*Data supplied*.
-*-
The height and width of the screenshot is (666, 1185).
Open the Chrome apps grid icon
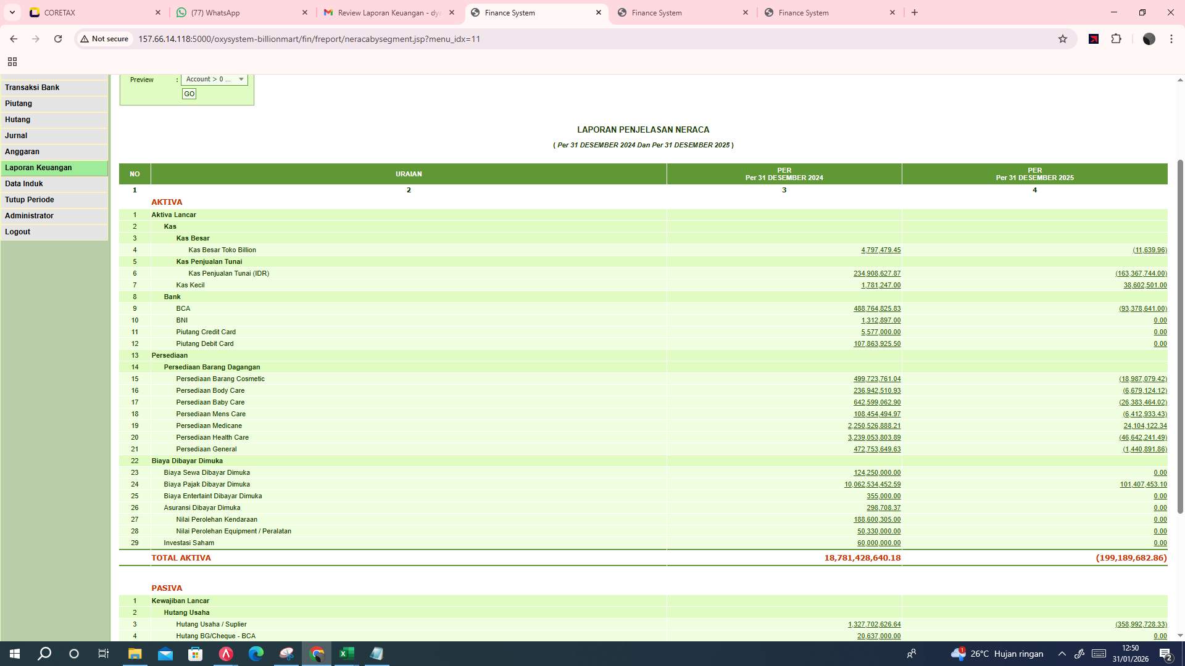click(12, 62)
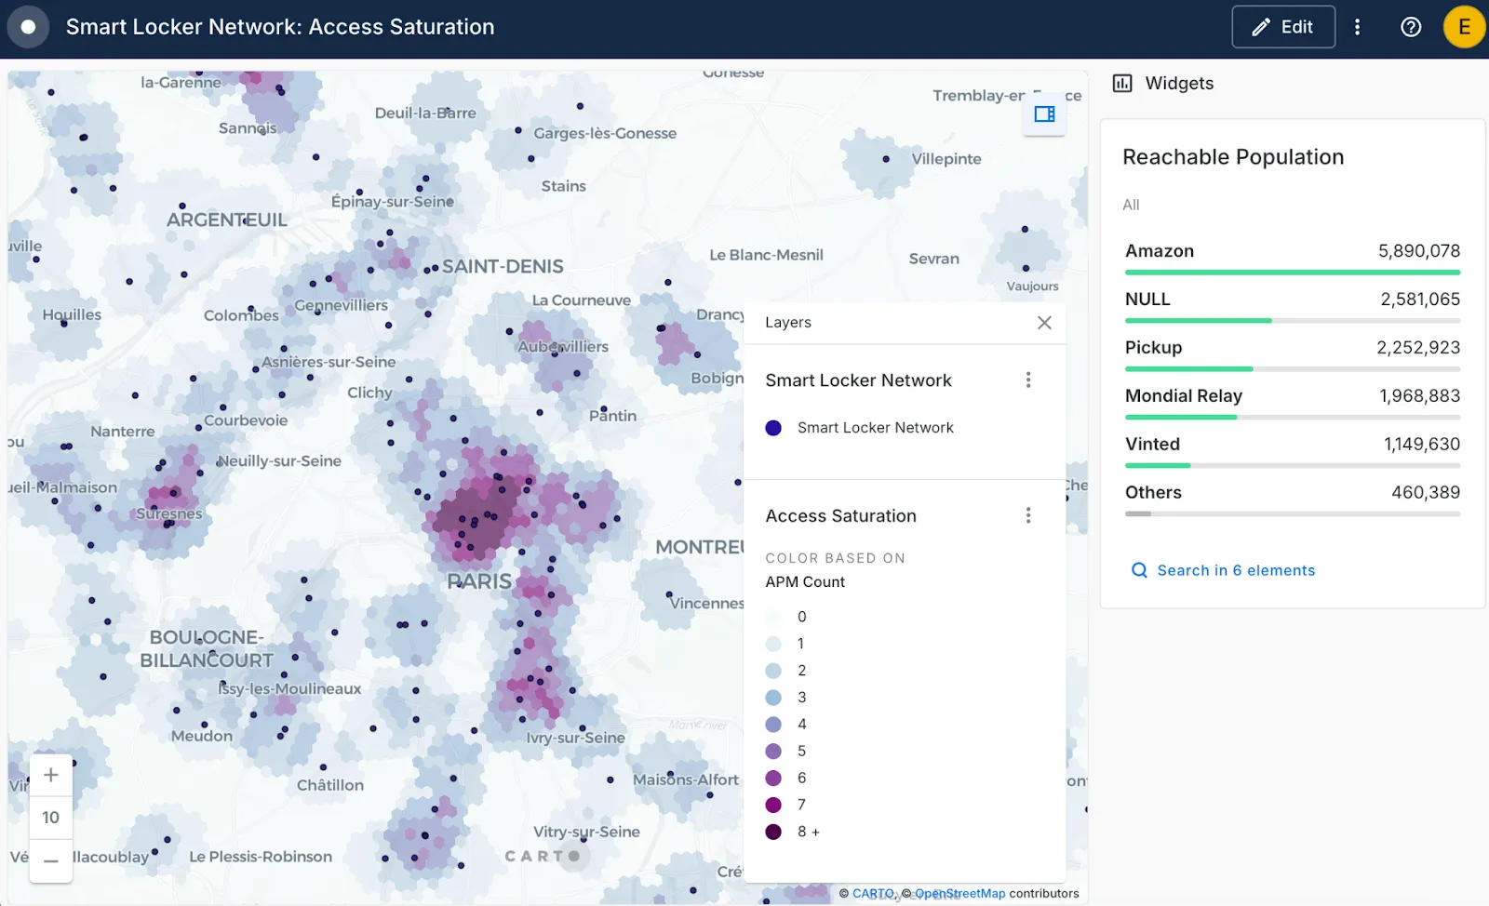Zoom out with the minus button
The height and width of the screenshot is (906, 1489).
point(50,861)
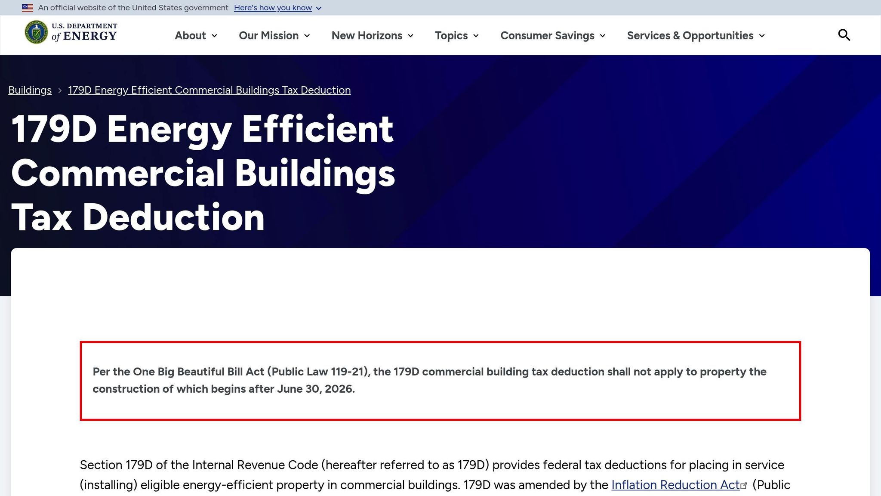Expand the Services & Opportunities chevron
Image resolution: width=881 pixels, height=496 pixels.
pyautogui.click(x=762, y=36)
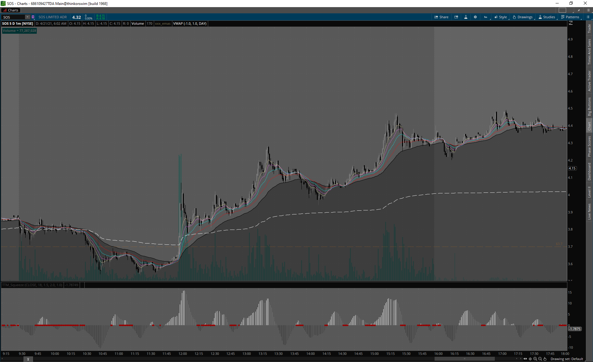The height and width of the screenshot is (362, 593).
Task: Click the purple symbol link number icon
Action: click(x=33, y=17)

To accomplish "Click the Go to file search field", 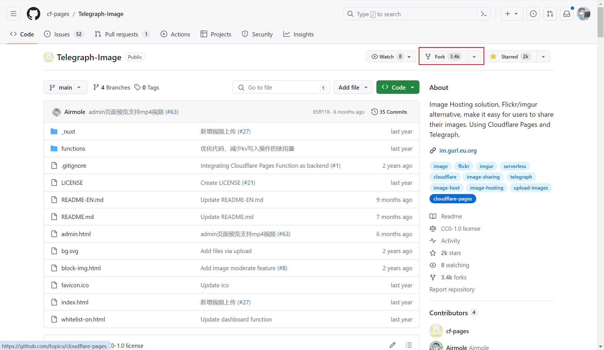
-*-
*Activity*.
Each word of the data should be repeated exactly, and the pictures left out.

*Response*.
The height and width of the screenshot is (666, 1185).
Open the Chrome apps grid icon
click(12, 62)
Zoom out with the minus button
The height and width of the screenshot is (906, 1489).
point(50,861)
Expand the Services & Opportunities chevron
Image resolution: width=881 pixels, height=496 pixels.
pyautogui.click(x=762, y=36)
The height and width of the screenshot is (362, 593).
Task: Click the purple symbol link number icon
Action: click(x=33, y=17)

To accomplish "Click the Go to file search field", 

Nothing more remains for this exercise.